Alphabet just published its financial report for the fourth quarter of 2018. Google revenue soared even higher than Wall Street estimates, bringing in over $39.2 billion, representing a 22 percent increase as compared to the same quarter in 2017.
That totals $136.8 billion in revenue for 2018, up 23 percent over the whole of 2017.
Google’s revenue within each of its main segments grew in the previous quarter, including ad revenue, properties revenue, and even its “other” revenues, which includes things like Pixel devices and services like Google Cloud.
However, despite revenue beating expectations, Google stock still went down after the release of the financial report.
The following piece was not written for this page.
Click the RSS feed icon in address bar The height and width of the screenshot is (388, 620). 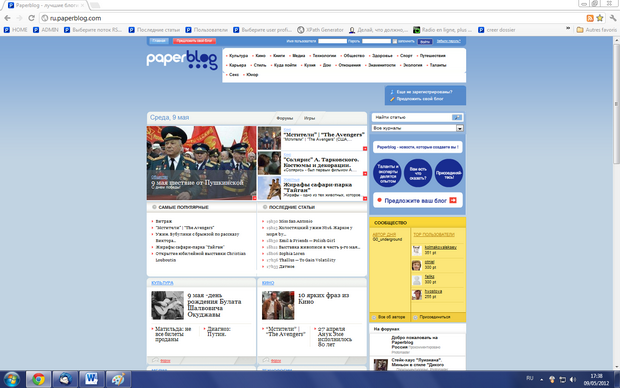coord(590,18)
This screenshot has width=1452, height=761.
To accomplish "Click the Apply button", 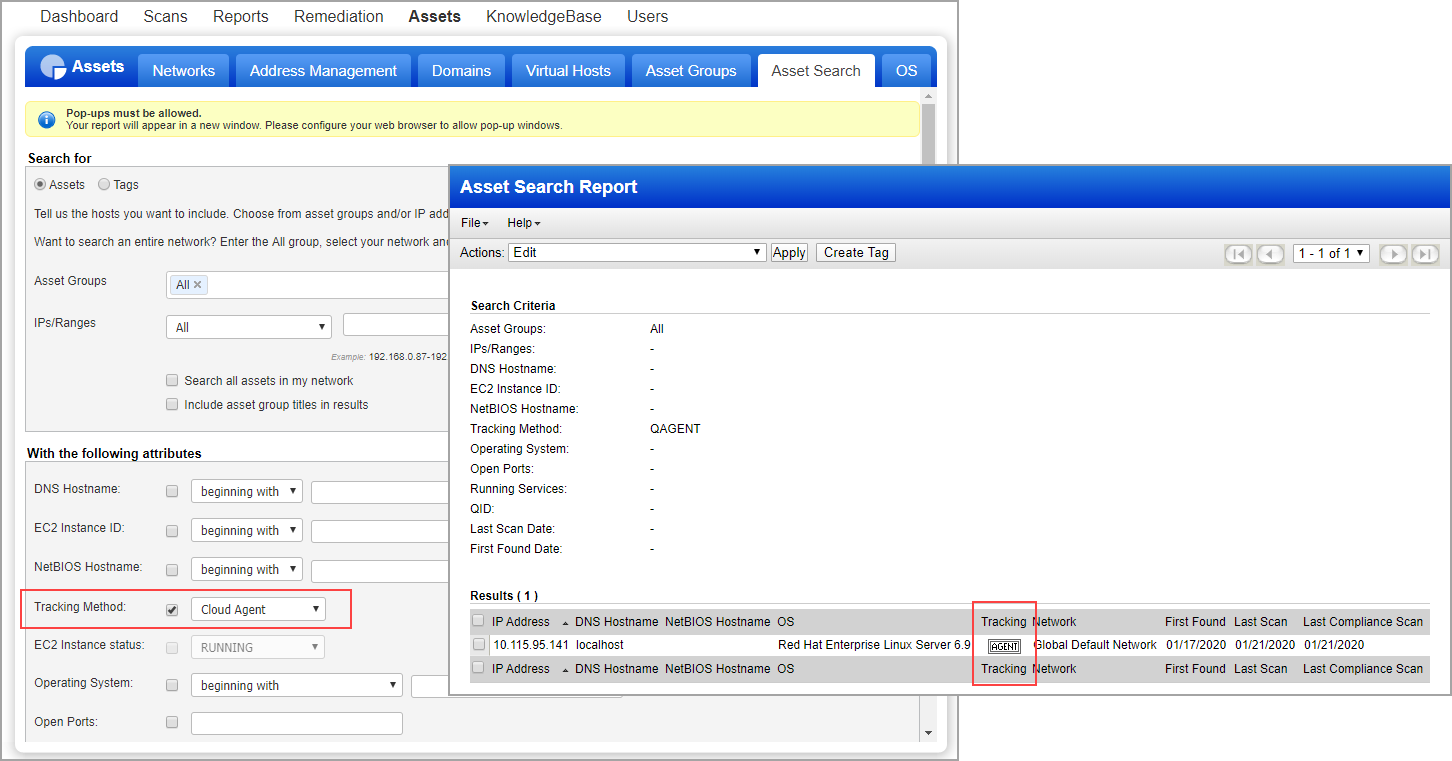I will click(x=789, y=252).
The likely reasons for this are two-fold. The first reason is the fact that Google’s costs of doing business are going up. For example, traffic acquisition costs were higher this previous quarter than the same time last year. TAC refers to money Google spends to keep its top-dog status, such as the fees Google pays Apple to be the default search engine on iPhones.
The second reason — and likely the one causing the most concern — is that Google’s costs-per-click for its ad sales is going down. In fact, CPC went down 29 percent as compared to 2017 and nine percent compared to Q4 2017.
In other words, Google’s costs of running its business are going up while its competitors in the ad space are driving its margins down. That’s a bad combo.
A third, smaller reason for Wall Street to be a little nervous about Google’s report is the fact that Alphabet’s “Other Bets” category — which houses experimental projects like those stemming from Google’s X division — pulled in less money than Wall Street hoped.
There’s no question that Google’s revenue is very healthy. However, rising competition and costs-of-doing-business are making investors nervous.